WHAT YOU SHOULD DO:
Can you reproduce every line of this listing without changing anything?

GIVEN INFORMATION:

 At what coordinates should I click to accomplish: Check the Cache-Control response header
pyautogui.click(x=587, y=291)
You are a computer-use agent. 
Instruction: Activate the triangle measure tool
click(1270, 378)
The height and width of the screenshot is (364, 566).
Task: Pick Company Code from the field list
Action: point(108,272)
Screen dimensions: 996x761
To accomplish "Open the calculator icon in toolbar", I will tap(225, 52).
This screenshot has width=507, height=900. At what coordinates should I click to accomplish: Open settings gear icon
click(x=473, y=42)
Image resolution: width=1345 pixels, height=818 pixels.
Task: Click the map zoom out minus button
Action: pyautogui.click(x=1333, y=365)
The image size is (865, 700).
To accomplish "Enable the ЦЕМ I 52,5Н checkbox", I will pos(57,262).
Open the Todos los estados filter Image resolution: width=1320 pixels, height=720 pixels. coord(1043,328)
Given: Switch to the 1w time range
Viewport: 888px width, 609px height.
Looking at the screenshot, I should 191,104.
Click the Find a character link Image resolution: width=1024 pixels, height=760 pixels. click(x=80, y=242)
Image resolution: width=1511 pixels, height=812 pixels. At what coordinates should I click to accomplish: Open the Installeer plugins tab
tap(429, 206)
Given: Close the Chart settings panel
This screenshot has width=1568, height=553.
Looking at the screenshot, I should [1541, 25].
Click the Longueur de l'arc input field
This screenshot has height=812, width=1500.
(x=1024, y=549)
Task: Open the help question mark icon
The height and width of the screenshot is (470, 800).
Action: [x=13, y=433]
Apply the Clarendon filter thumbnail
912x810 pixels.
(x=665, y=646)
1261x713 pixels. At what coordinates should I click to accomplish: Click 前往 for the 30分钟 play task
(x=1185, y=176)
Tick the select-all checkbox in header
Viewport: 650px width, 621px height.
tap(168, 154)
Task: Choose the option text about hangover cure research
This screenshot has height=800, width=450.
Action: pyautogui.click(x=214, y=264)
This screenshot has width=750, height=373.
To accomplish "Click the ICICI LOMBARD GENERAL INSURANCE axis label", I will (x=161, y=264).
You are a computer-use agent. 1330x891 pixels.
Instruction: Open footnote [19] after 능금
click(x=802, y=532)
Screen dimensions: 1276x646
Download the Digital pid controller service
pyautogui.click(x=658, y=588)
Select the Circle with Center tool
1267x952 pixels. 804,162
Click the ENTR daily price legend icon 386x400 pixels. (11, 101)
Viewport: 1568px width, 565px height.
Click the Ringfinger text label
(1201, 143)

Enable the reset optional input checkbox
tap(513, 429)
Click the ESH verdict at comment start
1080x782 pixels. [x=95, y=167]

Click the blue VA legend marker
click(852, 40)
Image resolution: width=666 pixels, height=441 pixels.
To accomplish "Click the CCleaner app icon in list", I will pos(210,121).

FULL OUTPUT:
 At what coordinates should I click to accomplish: Check the Cache-Control response header
pyautogui.click(x=587, y=291)
You are a computer-use agent. 
Instruction: Activate the triangle measure tool
click(1270, 378)
The height and width of the screenshot is (364, 566).
Task: Pick Company Code from the field list
Action: point(108,272)
Screen dimensions: 996x761
To accomplish "Open the calculator icon in toolbar", I will tap(225, 52).
This screenshot has width=507, height=900. At what coordinates should I click to accomplish: Open settings gear icon
click(x=473, y=42)
Image resolution: width=1345 pixels, height=818 pixels.
Task: Click the map zoom out minus button
Action: pyautogui.click(x=1333, y=365)
The image size is (865, 700).
To accomplish "Enable the ЦЕМ I 52,5Н checkbox", I will pos(57,262).
Open the Todos los estados filter Image resolution: width=1320 pixels, height=720 pixels. coord(1043,328)
Given: Switch to the 1w time range
Viewport: 888px width, 609px height.
Looking at the screenshot, I should 191,104.
Click the Find a character link Image resolution: width=1024 pixels, height=760 pixels. click(x=80, y=242)
Image resolution: width=1511 pixels, height=812 pixels. At what coordinates should I click to accomplish: Open the Installeer plugins tab
tap(429, 206)
Given: Close the Chart settings panel
This screenshot has width=1568, height=553.
Looking at the screenshot, I should [1541, 25].
Click the Longueur de l'arc input field
This screenshot has height=812, width=1500.
(x=1024, y=549)
Task: Open the help question mark icon
The height and width of the screenshot is (470, 800).
Action: [x=13, y=433]
Apply the Clarendon filter thumbnail
912x810 pixels.
(x=665, y=646)
1261x713 pixels. At what coordinates should I click to accomplish: Click 前往 for the 30分钟 play task
(x=1185, y=176)
Tick the select-all checkbox in header
Viewport: 650px width, 621px height.
tap(168, 154)
Task: Choose the option text about hangover cure research
This screenshot has height=800, width=450.
Action: pyautogui.click(x=214, y=264)
This screenshot has width=750, height=373.
To accomplish "Click the ICICI LOMBARD GENERAL INSURANCE axis label", I will (x=161, y=264).
You are a computer-use agent. 1330x891 pixels.
Instruction: Open footnote [19] after 능금
click(x=802, y=532)
Screen dimensions: 1276x646
Download the Digital pid controller service
pyautogui.click(x=658, y=588)
Select the Circle with Center tool
1267x952 pixels. 804,162
Click the ENTR daily price legend icon 386x400 pixels. (11, 101)
Viewport: 1568px width, 565px height.
Click the Ringfinger text label
(1201, 143)

Enable the reset optional input checkbox
tap(513, 429)
Click the ESH verdict at comment start
1080x782 pixels. [x=95, y=167]

Click the blue VA legend marker
click(852, 40)
Image resolution: width=666 pixels, height=441 pixels.
To accomplish "Click the CCleaner app icon in list", I will pos(210,121).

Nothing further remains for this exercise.